Shelby County Schools is poised to receive a much-needed infusion of cash next week as part of a recently approved settlement with the city of Memphis in a longstanding dispute over school funding.
The district is to receive its first payment of $8 million by Feb. 15 as part of a $41 million settlement approved last month by both the Memphis City Council and Shelby County School Board. The agreement was reached just weeks before the district is expected to cut millions of dollars from its budget to counter a loss in students and tax revenue.
The money couldn’t come at a better time for the state’s largest public school district, which was created in 2013 in a historic merger of the city and county school systems. The combined district has struggled financially because of decreasing property tax revenue and the loss of thousands of students to new charter schools and six new municipal school districts – all while working to turn around dozens of academically underperforming schools.
The settlement stemmed from ongoing litigation and negotiations following the City Council’s 2008 decision to withhold $57 million from then-Memphis City Schools. At the time, the council said it was not legally obligated to pay the district and that the school system owed the city for prior debts.
Under the agreement reached in January, the city will provide payments or services to Shelby County Schools totaling almost $42 million over the next 15 years. Following the $8 million initial payment, the city will make annual payments of $1.3 million through 2030. In addition, the district will be forgiven for an $8 million bond debt from 1998, and the city will provide police officers at schools through June 30, 2016, valued at about $2 million.
“When you do mediation, when both sides are walking away a little upset, it’s a good deal,” Superintendent Dorsey Hopson said on Jan. 27 before the board voted to seal the deal. “To put this behind us, it’s best for the community and it’s what’s best for the district.”
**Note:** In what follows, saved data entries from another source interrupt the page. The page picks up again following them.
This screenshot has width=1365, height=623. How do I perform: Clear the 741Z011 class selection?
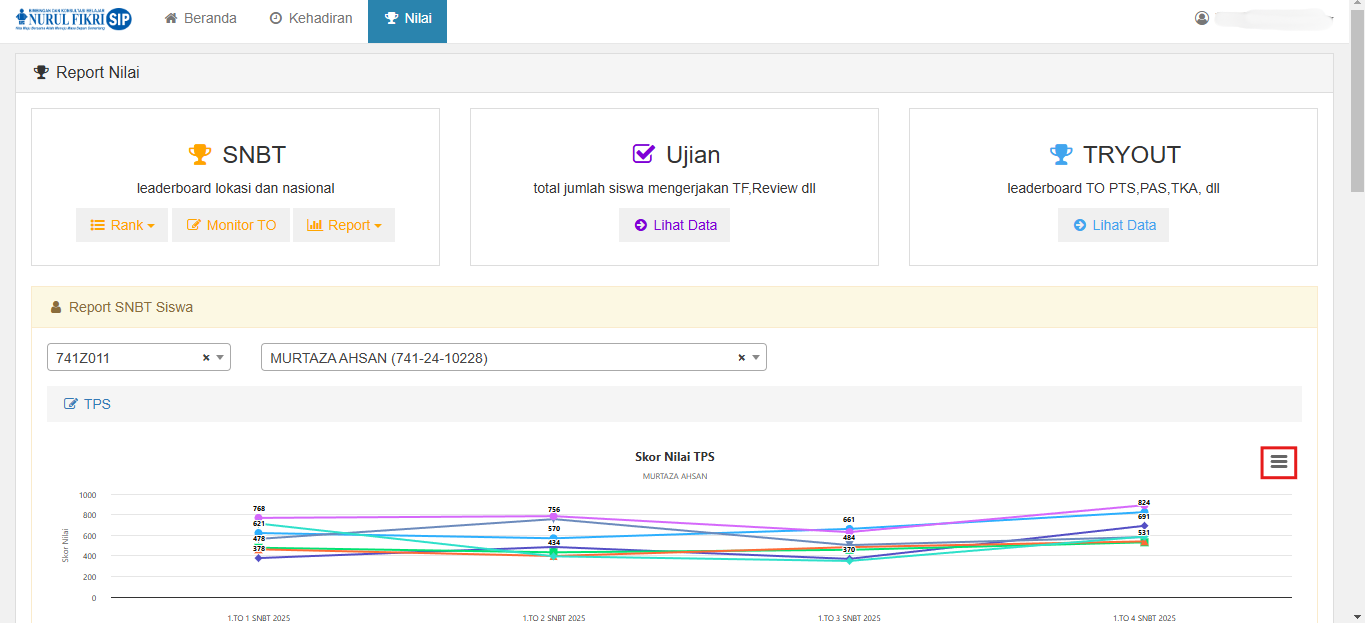[x=206, y=358]
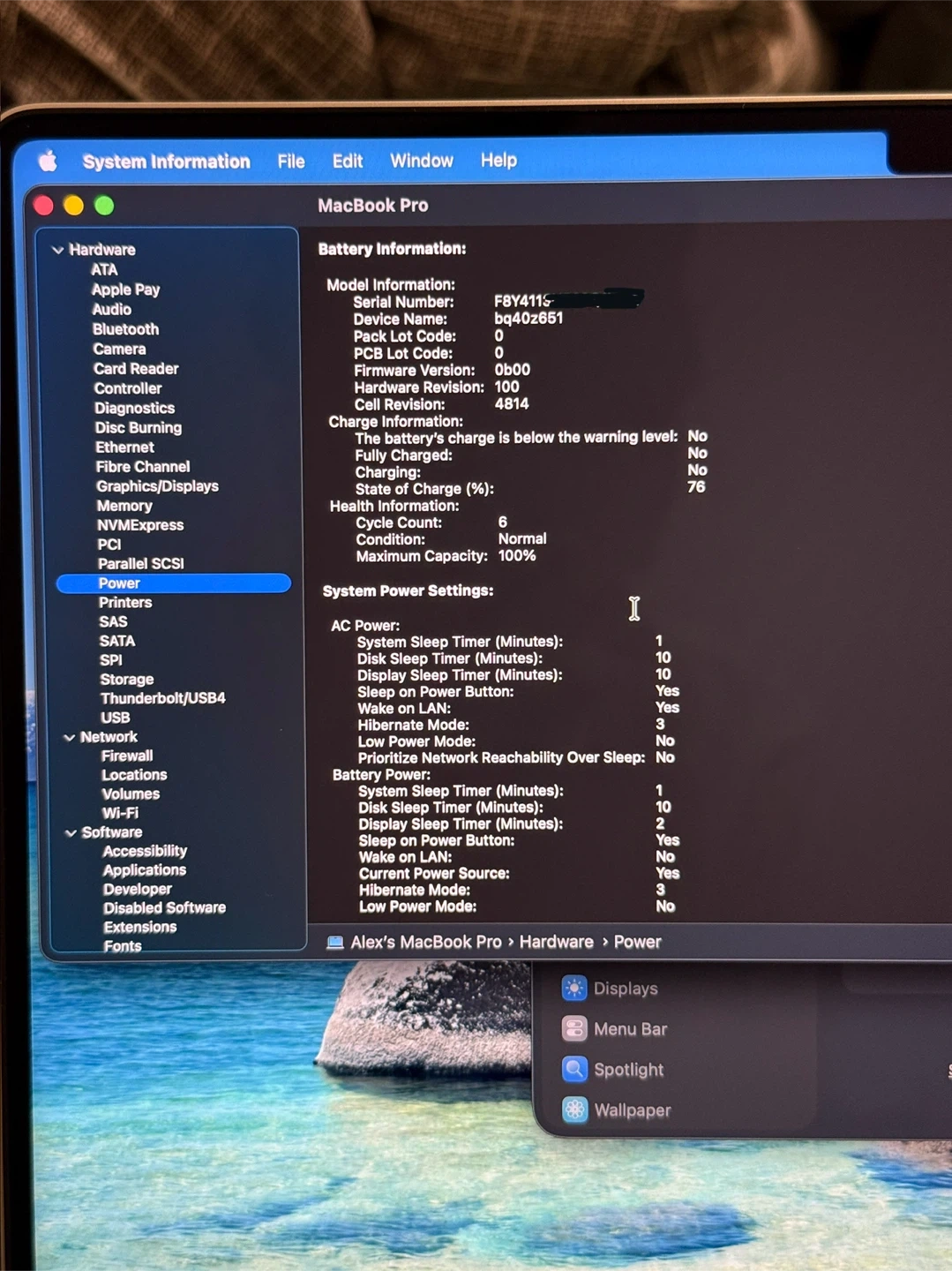
Task: Select Graphics/Displays in Hardware list
Action: (157, 486)
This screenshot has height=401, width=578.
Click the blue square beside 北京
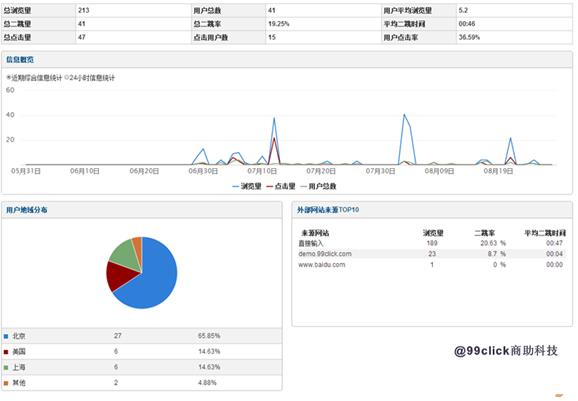click(6, 336)
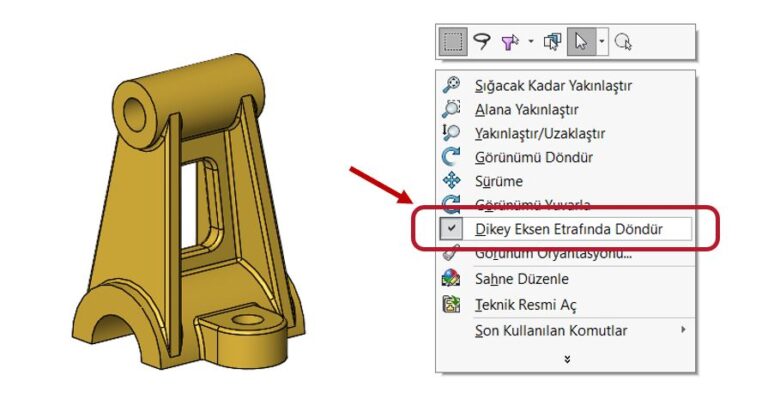Image resolution: width=768 pixels, height=405 pixels.
Task: Select the Box Selection tool icon
Action: coord(453,42)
District administrators haven’t decided specifically how to divide up the settlement money, and discussions are under way on how the district will receive the first payment, spokesman Christian Ross said Wednesday. However, Hopson previously has said much of the initial money likely will help bolster the district’s Innovation Zone, also known as the iZone, in an effort to improve test scores in the district’s lowest-performing schools.
In all, the district has 69 schools that are considered priority schools – defined as schools that fall in the bottom 5 percent of schools in the state. Seventeen of those are within the district’s iZone, a program created by the state in 2012 to fund turnaround efforts at schools that need it the most. The efforts – which include teacher signing bonuses, professional development and altered curriculum – are largely funded by federal School Improvement Grant money that soon will be depleted.
The district’s iZone has become a source of encouragement for the beleaguered school system, showing strong academic improvements in math and English scores at several of the schools. District administrators have proposed expanding its iZone in the fall.
“Our iZone schools are highly regarded as models for student achievement and school turnaround efforts both in the state of Tennessee and nationally,” Ross said.